▶ _How to complete this task_
Print out the records below with nothing altered.

Records drawn from a dataset:
------------------------------------------------
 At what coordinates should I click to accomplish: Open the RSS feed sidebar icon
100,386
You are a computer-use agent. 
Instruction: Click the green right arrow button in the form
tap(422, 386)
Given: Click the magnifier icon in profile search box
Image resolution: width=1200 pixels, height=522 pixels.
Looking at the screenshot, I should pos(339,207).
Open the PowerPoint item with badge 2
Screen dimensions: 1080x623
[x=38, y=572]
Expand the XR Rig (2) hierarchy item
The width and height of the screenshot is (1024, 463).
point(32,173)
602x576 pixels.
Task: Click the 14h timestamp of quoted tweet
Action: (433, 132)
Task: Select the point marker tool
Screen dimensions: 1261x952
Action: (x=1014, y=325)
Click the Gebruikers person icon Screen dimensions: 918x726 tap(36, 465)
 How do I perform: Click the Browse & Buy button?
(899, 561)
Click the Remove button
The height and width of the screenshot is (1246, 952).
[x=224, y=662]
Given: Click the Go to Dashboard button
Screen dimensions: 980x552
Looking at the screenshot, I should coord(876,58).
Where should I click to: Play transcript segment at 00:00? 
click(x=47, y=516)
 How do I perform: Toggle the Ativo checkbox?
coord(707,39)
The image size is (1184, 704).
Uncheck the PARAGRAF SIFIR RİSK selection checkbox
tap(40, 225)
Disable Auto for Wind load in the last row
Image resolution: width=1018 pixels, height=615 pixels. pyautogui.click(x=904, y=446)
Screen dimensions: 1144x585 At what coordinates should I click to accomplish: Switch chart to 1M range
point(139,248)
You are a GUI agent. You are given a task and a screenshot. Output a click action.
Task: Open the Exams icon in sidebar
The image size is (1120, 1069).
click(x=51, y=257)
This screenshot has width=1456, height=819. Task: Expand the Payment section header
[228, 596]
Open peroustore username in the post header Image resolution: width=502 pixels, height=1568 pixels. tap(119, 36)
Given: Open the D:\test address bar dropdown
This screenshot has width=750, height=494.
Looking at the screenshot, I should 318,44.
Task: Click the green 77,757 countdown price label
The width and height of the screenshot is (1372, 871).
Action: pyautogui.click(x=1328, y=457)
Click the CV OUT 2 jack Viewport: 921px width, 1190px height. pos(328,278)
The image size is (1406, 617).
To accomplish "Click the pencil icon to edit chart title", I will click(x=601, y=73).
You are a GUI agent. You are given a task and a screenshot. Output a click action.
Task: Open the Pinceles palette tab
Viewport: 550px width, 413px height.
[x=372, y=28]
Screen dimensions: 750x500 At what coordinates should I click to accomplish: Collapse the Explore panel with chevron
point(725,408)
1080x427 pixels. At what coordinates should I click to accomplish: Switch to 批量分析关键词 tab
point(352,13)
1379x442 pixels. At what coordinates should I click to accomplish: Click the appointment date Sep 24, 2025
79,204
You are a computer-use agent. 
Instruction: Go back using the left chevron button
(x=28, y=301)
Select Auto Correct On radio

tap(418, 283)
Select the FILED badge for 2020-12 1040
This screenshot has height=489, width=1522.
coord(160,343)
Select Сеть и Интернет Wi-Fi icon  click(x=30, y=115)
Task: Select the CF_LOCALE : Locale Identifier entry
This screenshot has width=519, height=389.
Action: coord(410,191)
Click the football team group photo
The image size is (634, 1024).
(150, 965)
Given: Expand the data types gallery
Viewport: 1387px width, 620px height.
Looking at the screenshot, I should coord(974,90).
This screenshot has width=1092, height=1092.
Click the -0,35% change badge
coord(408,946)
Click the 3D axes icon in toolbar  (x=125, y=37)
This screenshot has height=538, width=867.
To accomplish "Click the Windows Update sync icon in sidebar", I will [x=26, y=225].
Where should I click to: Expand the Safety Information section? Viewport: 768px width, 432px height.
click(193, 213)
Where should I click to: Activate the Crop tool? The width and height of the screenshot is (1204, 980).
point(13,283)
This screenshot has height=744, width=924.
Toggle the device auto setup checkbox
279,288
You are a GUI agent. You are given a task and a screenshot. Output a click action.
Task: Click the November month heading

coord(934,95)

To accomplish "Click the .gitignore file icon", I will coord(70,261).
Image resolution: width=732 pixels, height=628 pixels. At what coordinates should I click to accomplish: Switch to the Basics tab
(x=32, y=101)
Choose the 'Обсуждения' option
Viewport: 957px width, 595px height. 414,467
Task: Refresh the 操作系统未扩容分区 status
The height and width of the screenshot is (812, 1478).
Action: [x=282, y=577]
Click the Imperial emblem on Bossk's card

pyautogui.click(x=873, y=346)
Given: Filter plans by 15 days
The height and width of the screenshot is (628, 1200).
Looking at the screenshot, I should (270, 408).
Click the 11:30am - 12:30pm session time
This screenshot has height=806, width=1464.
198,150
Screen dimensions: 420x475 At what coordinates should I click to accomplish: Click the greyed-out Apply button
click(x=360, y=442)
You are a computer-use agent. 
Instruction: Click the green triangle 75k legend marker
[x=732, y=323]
------------------------------------------------
▶ _Output of the task_
 At what coordinates should I click to accomplish: Open the RSS feed sidebar icon
100,386
You are a computer-use agent. 
Instruction: Click the green right arrow button in the form
tap(422, 386)
Given: Click the magnifier icon in profile search box
Image resolution: width=1200 pixels, height=522 pixels.
Looking at the screenshot, I should pos(339,207).
Open the PowerPoint item with badge 2
Screen dimensions: 1080x623
[x=38, y=572]
Expand the XR Rig (2) hierarchy item
The width and height of the screenshot is (1024, 463).
point(32,173)
602x576 pixels.
Task: Click the 14h timestamp of quoted tweet
Action: (433, 132)
Task: Select the point marker tool
Screen dimensions: 1261x952
Action: (x=1014, y=325)
Click the Gebruikers person icon Screen dimensions: 918x726 tap(36, 465)
 How do I perform: Click the Browse & Buy button?
(899, 561)
Click the Remove button
The height and width of the screenshot is (1246, 952).
[x=224, y=662]
Given: Click the Go to Dashboard button
Screen dimensions: 980x552
Looking at the screenshot, I should coord(876,58).
Where should I click to: Play transcript segment at 00:00? 
click(x=47, y=516)
 How do I perform: Toggle the Ativo checkbox?
coord(707,39)
The image size is (1184, 704).
Uncheck the PARAGRAF SIFIR RİSK selection checkbox
tap(40, 225)
Disable Auto for Wind load in the last row
Image resolution: width=1018 pixels, height=615 pixels. pyautogui.click(x=904, y=446)
Screen dimensions: 1144x585 At what coordinates should I click to accomplish: Switch chart to 1M range
point(139,248)
You are a GUI agent. You are given a task and a screenshot. Output a click action.
Task: Open the Exams icon in sidebar
The image size is (1120, 1069).
click(x=51, y=257)
This screenshot has width=1456, height=819. Task: Expand the Payment section header
[228, 596]
Open peroustore username in the post header Image resolution: width=502 pixels, height=1568 pixels. tap(119, 36)
Given: Open the D:\test address bar dropdown
This screenshot has width=750, height=494.
Looking at the screenshot, I should 318,44.
Task: Click the green 77,757 countdown price label
The width and height of the screenshot is (1372, 871).
Action: pyautogui.click(x=1328, y=457)
Click the CV OUT 2 jack Viewport: 921px width, 1190px height. pos(328,278)
The image size is (1406, 617).
To accomplish "Click the pencil icon to edit chart title", I will click(x=601, y=73).
You are a GUI agent. You are given a task and a screenshot. Output a click action.
Task: Open the Pinceles palette tab
Viewport: 550px width, 413px height.
[x=372, y=28]
Screen dimensions: 750x500 At what coordinates should I click to accomplish: Collapse the Explore panel with chevron
point(725,408)
1080x427 pixels. At what coordinates should I click to accomplish: Switch to 批量分析关键词 tab
point(352,13)
1379x442 pixels. At what coordinates should I click to accomplish: Click the appointment date Sep 24, 2025
79,204
You are a computer-use agent. 
Instruction: Go back using the left chevron button
(x=28, y=301)
Select Auto Correct On radio

tap(418, 283)
Select the FILED badge for 2020-12 1040
This screenshot has height=489, width=1522.
coord(160,343)
Select Сеть и Интернет Wi-Fi icon  click(x=30, y=115)
Task: Select the CF_LOCALE : Locale Identifier entry
This screenshot has width=519, height=389.
Action: coord(410,191)
Click the football team group photo
The image size is (634, 1024).
(150, 965)
Given: Expand the data types gallery
Viewport: 1387px width, 620px height.
Looking at the screenshot, I should coord(974,90).
This screenshot has width=1092, height=1092.
Click the -0,35% change badge
coord(408,946)
Click the 3D axes icon in toolbar  (x=125, y=37)
This screenshot has height=538, width=867.
To accomplish "Click the Windows Update sync icon in sidebar", I will [x=26, y=225].
Where should I click to: Expand the Safety Information section? Viewport: 768px width, 432px height.
click(193, 213)
Where should I click to: Activate the Crop tool? The width and height of the screenshot is (1204, 980).
point(13,283)
This screenshot has height=744, width=924.
Toggle the device auto setup checkbox
279,288
You are a GUI agent. You are given a task and a screenshot. Output a click action.
Task: Click the November month heading

coord(934,95)

To accomplish "Click the .gitignore file icon", I will coord(70,261).
Image resolution: width=732 pixels, height=628 pixels. At what coordinates should I click to accomplish: Switch to the Basics tab
(x=32, y=101)
Choose the 'Обсуждения' option
Viewport: 957px width, 595px height. 414,467
Task: Refresh the 操作系统未扩容分区 status
The height and width of the screenshot is (812, 1478).
Action: [x=282, y=577]
Click the Imperial emblem on Bossk's card

pyautogui.click(x=873, y=346)
Given: Filter plans by 15 days
The height and width of the screenshot is (628, 1200).
Looking at the screenshot, I should (270, 408).
Click the 11:30am - 12:30pm session time
This screenshot has height=806, width=1464.
198,150
Screen dimensions: 420x475 At what coordinates should I click to accomplish: Click the greyed-out Apply button
click(x=360, y=442)
You are a computer-use agent. 
Instruction: Click the green triangle 75k legend marker
[x=732, y=323]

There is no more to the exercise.